狼に似た獣だが、目は赤く光り、牙は異様に長い。唸り声をあげながら、荷馬車を取り囲もうとしていた。
ロイは即座に馬車の影へと身を潜め、弓を引き絞る。
――ヒュッ。
放たれた矢は一直線に飛び、魔物の首に突き刺さる。そいつは呻き声をあげ、地面に崩れ落ちた。
「命中……!」
セリナが思わず息を呑む。
「旦那様、すごいです!」
ロイは答えず、淡々と次の矢をつがえる。
二の矢、三の矢――放たれるごとに魔物が一体、また一体と倒れていく。
「弓を扱える者が商隊にいると、随分助かるのよ」
軽口を叩きながらも、ロイの矢は一度も外れることはなかった。
◆
その姿に周囲の冒険者たちも鼓舞された。
「お前の腕はまだまだ健在だな!」
豪快に笑ったのは商隊長のダリオだった。
「いやいや、もう若い者には敵わんよ」
ロイは苦笑しながら矢を放ち続ける。
矢羽根が夜気を裂き、焚き火の炎が魔物の影を照らす。
戦場に似つかわしくないほど静かな集中の気配がそこにはあった。
◆
やがて最後の魔物が矢に貫かれて倒れると、辺りは急速に静寂を取り戻した。
風が木々を揺らし、焚き火の炎がぱちぱちと音を立てる。
残されたのは荒い息遣いと、安堵の吐息だけだった。
「……ふぅ。無事に退けられたな」
ロイが弓を下ろし、深く息を吐く。
「本当に……」
セリナは胸に手を当て、瞳を潤ませながら答えた。
彼女の視線の先にいるのは、ただの老商人ではなかった。
落ち着き、的確に仲間を守る姿。矢を放つたびに揺るがぬ自信を見せる姿。
セリナの心は強く揺さぶられていた。
◆
冒険者たちは周囲を警戒しながら再び焚き火の周りに戻り、戦いの余韻に短い会話を交わす。
「怪我人は?」
「なし!」
「さすがだな……」
その言葉の端々に、ロイへの敬意がにじんでいた。
セリナはそんな空気を感じ取り、胸の奥に新しい感情が芽生え始めていることを自覚する。
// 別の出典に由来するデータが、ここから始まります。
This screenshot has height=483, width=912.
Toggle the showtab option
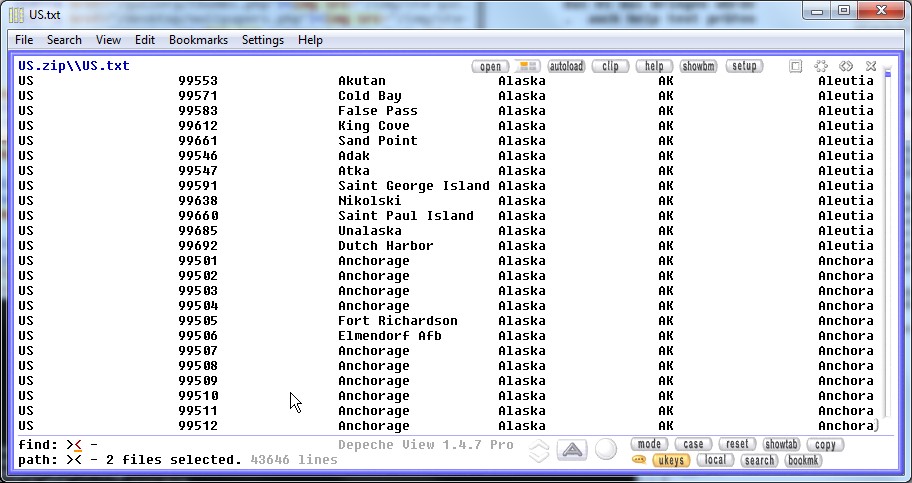(781, 444)
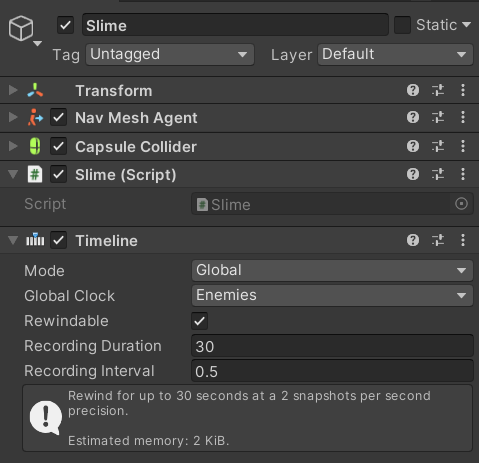Click the Slime object name field
The width and height of the screenshot is (479, 463).
click(235, 25)
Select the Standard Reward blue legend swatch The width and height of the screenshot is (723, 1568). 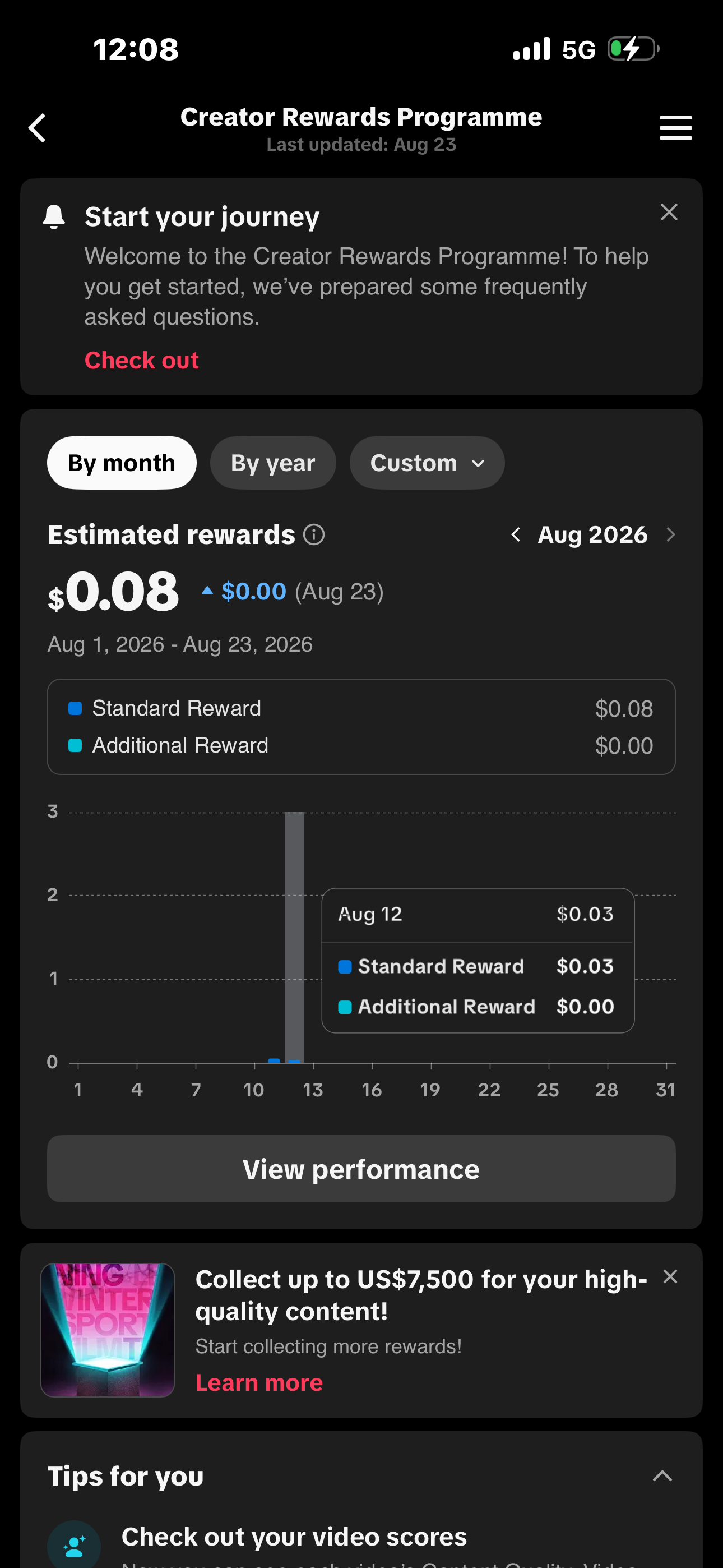[x=75, y=708]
父のように慕ってきた旦那様。けれど今夜は、それだけではない。
自分を守ってくれる“男の人”としてのロイが、心に刻まれていた。
◆
「もう大丈夫だ。セリナ、今度こそ少しは眠れるだろう」
ロイは優しく声をかける。
「……はい」
セリナは小さく頷き、テントに戻る。
けれど布団に横たわりながらも、焚き火の影が揺れるたび、彼女はロイの手を確かめるように何度も握りしめていた。
眠りの合間に浮かぶのは、弓を引く彼の姿。矢羽根が夜空を裂くその瞬間の凛々しさだった。
その夜、セリナの胸に芽生えた想いは、まだ言葉にならない。
だが確かに、旅の絆を新たな形に変え始めていた。
大きな戦いではなかった。
けれど、矢を放つロイの姿はセリナにとって鮮烈な印象を残した。
それは「父のように慕う人」から「ひとりの男性」への意識の転換点。
旅は続く――だが彼女の心は、確かに変わり始めていた。